Jowers, who owned a restaurant, Jim's Grill, near the murder scene, said the killer was not James Earl Ray, who confessed to shooting King in Memphis in 1968 and is serving a 99-year prison term.

Jowers said he was asked by a friend, former Memphis produce dealer Frank Liberto, to find someone to kill King. Liberto is now deceased. His widow has discounted Jowers' story.

Pierotti said his staff and the Tennessee Bureau of Investigation will look into Jowers' claims.

Pierotti said he had no idea why Jowers, who appeared on TV with his Memphis attorney, Lewis Garrison, is coming forward now.

"I don't know what their reason is. I really don't have to know why. I just have to know either it can be substantiated or it cannot be substantiated," he said.

Garrison said Jowers is willing to talk with authorities, if given immunity from prosecution.

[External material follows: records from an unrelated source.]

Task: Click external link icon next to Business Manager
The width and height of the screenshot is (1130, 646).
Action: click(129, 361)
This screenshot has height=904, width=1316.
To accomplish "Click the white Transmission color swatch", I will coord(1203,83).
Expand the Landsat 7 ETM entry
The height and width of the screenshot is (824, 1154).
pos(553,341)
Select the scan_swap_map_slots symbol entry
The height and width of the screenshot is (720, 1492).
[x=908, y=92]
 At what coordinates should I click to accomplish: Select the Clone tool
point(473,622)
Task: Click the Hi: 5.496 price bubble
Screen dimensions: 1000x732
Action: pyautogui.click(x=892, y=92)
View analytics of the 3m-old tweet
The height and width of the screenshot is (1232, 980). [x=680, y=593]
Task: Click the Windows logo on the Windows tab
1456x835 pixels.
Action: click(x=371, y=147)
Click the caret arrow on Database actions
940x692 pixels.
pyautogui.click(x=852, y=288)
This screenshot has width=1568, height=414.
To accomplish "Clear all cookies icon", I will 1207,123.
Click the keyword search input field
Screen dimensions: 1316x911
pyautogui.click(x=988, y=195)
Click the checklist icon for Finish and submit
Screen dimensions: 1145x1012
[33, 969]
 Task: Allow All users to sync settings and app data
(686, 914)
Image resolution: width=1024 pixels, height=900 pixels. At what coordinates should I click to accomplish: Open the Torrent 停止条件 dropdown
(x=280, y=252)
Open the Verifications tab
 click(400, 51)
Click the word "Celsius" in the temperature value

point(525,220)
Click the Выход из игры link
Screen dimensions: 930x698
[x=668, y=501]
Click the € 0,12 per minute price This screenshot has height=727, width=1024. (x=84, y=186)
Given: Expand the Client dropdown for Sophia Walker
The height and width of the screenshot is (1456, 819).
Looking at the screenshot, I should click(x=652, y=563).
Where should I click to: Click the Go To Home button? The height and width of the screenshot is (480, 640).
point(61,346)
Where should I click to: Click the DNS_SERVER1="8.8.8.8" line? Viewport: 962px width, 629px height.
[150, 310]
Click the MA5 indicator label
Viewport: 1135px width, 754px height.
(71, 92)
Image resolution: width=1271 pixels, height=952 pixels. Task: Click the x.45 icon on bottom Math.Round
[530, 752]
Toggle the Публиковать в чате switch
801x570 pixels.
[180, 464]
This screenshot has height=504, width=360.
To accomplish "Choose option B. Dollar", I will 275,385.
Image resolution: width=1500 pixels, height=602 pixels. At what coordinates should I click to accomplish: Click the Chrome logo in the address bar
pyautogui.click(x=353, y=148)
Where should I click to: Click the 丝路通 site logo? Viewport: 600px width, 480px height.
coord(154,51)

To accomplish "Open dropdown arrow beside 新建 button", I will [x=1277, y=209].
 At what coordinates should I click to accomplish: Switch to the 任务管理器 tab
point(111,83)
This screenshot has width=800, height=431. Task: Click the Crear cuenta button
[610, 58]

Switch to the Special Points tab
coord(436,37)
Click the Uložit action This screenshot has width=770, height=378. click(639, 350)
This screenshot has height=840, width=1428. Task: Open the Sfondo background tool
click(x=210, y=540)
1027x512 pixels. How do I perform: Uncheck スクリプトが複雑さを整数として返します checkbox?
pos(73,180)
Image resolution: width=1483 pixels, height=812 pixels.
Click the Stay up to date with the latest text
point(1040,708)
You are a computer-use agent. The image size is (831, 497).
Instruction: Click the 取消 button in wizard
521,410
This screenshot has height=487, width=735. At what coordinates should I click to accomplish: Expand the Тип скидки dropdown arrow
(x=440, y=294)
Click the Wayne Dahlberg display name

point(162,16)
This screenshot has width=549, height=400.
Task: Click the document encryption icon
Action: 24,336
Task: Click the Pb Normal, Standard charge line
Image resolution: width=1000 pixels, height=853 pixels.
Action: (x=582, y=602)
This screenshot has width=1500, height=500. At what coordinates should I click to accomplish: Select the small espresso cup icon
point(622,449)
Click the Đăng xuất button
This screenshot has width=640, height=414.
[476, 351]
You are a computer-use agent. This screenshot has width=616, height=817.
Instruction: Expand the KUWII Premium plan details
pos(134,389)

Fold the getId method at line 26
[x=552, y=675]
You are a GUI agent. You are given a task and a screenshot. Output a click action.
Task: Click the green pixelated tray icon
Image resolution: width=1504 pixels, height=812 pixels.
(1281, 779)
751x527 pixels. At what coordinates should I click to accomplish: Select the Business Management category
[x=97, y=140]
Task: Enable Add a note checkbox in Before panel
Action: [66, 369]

Pierotti said he will not grant immunity to anyone claiming to have taken part in a murder. He said he does not plan to interview Jowers unless his investigation indicates that is warranted.

Ray, a drifter and small-time criminal, was arrested in London two months after the murder and brought to Memphis where he entered the guilty plea in 1969.

He has tried often over the years to take back his guilty plea, contending he was set up by a man he knew only as "Raoul."